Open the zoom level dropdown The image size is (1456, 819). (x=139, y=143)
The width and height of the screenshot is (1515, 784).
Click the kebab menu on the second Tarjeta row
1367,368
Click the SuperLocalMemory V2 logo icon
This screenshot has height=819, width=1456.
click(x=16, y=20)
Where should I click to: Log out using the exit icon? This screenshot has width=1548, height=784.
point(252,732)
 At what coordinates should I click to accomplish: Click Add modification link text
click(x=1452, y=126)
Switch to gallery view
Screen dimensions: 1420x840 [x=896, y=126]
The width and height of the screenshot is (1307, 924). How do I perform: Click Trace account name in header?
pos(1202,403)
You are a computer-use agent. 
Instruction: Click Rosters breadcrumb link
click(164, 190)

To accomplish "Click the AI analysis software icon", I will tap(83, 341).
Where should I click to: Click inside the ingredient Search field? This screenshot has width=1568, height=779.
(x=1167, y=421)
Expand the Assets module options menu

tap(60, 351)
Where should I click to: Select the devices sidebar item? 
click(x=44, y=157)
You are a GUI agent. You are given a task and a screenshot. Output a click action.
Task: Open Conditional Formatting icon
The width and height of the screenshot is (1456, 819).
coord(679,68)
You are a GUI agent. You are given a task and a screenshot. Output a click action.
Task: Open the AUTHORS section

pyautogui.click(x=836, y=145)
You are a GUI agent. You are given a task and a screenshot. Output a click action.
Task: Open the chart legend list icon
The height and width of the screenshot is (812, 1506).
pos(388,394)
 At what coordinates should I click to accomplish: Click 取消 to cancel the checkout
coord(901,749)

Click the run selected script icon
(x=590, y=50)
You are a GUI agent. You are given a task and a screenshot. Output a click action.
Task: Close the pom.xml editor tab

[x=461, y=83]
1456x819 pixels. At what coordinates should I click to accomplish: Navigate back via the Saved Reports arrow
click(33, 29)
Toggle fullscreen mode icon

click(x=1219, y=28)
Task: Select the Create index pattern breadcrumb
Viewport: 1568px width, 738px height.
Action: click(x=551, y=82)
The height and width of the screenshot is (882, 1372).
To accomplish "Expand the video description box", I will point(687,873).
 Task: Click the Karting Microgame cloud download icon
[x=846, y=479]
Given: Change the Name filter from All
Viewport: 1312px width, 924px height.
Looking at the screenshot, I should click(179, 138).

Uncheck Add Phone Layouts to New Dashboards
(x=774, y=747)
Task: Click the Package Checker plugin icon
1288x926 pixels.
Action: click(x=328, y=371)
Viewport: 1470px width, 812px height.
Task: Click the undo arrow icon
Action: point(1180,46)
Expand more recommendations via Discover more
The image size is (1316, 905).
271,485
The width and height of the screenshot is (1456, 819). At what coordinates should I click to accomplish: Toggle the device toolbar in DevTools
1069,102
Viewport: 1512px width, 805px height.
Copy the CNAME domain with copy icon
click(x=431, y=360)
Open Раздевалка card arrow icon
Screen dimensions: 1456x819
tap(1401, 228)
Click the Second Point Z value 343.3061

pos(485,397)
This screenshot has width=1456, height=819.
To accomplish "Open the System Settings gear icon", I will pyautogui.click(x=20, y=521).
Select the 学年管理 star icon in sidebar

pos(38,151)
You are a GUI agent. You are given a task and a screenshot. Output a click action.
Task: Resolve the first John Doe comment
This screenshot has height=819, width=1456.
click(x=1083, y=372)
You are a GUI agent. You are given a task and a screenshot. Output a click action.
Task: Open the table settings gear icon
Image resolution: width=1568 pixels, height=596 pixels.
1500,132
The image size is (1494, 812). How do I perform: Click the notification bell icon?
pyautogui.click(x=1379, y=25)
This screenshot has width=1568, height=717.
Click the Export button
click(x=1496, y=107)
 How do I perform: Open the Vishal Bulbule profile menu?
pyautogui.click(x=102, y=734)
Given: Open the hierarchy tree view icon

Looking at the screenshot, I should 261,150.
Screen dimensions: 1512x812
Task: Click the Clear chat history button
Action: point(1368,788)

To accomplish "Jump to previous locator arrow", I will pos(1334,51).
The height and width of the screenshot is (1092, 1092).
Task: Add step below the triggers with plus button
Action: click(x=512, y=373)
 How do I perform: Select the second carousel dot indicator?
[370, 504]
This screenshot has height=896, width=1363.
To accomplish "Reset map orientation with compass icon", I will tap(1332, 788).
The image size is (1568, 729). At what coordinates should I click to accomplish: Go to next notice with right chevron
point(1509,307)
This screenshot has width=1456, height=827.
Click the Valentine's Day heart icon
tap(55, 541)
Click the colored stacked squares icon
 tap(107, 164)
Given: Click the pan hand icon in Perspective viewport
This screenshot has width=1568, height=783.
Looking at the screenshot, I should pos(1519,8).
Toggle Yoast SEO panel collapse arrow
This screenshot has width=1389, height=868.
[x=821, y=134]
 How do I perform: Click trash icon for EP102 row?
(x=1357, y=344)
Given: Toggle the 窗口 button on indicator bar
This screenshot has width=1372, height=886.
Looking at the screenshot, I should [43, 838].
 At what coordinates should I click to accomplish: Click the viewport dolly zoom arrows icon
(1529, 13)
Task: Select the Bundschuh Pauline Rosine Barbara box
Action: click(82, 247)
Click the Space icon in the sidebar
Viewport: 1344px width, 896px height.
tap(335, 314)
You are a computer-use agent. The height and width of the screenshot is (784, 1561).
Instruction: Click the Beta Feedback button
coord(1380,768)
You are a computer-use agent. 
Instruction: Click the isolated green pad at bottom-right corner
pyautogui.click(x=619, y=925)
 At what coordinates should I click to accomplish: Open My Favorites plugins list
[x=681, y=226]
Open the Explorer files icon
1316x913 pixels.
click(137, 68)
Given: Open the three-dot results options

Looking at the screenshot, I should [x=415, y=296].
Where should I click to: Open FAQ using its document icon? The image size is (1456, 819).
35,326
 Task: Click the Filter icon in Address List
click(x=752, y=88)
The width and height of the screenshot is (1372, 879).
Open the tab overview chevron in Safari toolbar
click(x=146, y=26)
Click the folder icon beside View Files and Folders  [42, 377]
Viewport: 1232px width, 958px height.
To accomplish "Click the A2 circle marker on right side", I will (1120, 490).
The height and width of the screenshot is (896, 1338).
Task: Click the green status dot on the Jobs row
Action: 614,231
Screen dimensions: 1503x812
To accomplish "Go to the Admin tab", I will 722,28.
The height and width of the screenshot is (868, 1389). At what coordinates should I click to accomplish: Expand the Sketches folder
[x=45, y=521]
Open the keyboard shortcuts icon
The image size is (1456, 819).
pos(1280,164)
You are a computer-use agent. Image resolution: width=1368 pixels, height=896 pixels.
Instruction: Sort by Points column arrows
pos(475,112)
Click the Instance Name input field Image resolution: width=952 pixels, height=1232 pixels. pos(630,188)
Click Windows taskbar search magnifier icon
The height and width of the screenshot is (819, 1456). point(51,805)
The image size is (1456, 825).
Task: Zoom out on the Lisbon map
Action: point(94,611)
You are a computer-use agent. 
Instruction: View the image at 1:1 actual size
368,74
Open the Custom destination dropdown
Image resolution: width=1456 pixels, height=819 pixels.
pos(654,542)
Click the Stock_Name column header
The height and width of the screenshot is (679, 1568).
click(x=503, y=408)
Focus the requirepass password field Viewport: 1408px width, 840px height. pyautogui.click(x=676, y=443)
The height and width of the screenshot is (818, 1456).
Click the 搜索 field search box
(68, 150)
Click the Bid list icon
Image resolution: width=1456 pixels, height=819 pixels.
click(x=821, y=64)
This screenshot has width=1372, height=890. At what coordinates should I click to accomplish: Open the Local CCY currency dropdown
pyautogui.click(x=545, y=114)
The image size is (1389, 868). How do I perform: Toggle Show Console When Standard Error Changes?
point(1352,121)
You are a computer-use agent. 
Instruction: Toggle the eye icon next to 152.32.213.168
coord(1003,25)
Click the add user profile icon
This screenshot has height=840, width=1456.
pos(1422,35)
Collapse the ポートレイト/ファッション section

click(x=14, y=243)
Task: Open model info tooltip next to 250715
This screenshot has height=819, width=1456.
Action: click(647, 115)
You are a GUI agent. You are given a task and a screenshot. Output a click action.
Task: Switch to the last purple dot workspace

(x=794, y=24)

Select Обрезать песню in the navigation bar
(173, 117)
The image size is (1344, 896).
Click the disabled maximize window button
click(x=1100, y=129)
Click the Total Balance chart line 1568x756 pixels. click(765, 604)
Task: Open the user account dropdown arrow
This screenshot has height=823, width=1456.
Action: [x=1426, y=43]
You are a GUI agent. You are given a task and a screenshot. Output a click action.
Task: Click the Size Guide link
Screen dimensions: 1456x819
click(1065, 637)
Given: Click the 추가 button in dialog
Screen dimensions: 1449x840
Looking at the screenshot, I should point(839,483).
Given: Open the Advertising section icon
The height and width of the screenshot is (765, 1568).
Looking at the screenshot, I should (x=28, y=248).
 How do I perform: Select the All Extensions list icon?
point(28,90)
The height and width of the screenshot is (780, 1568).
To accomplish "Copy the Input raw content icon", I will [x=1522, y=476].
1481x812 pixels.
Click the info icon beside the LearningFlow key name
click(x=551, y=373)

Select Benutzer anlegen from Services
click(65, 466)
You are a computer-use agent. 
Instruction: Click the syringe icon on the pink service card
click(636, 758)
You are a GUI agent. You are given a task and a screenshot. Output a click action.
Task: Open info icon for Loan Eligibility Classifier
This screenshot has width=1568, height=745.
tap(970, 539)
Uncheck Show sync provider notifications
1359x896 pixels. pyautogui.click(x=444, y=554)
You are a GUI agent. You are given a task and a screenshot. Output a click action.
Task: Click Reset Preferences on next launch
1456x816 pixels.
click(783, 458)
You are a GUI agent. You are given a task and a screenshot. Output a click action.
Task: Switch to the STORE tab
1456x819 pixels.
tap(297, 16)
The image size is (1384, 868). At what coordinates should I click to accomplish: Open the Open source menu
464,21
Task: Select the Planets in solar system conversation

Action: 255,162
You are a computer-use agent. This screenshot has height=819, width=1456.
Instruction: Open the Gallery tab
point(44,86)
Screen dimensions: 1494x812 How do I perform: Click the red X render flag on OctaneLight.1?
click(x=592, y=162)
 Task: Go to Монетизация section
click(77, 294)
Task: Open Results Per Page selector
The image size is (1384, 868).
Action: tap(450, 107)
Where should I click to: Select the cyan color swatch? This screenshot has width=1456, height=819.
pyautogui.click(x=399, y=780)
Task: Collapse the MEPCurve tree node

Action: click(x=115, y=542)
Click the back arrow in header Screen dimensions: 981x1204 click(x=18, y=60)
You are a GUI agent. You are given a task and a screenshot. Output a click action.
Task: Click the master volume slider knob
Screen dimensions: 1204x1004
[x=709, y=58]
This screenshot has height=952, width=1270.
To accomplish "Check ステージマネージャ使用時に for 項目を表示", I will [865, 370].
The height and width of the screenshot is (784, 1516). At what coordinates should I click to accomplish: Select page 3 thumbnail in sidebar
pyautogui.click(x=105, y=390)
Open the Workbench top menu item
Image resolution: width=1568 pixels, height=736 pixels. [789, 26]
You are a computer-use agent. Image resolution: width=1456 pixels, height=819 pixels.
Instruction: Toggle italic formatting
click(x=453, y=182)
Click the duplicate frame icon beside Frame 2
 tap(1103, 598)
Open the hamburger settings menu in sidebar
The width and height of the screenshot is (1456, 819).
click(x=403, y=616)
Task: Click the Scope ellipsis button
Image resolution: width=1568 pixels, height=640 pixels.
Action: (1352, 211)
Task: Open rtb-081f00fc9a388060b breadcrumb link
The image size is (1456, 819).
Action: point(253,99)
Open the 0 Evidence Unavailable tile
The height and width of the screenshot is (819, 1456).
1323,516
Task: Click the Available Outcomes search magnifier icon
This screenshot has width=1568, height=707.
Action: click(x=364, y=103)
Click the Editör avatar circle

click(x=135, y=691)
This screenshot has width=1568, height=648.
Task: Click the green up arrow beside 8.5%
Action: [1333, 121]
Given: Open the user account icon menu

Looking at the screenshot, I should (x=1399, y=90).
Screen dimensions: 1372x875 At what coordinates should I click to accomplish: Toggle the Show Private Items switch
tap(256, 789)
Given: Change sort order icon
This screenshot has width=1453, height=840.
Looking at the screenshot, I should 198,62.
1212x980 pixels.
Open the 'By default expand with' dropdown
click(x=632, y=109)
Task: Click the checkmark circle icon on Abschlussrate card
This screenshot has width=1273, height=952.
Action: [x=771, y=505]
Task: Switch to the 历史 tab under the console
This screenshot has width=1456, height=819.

◆ **WORK REQUIRED**: Find the string "Reset" in the data. Report each line it appears in.

◆ **SOLUTION**:
To accomplish "Reset map orientation with compass icon", I will tap(1332, 788).
Task: Click Reset Preferences on next launch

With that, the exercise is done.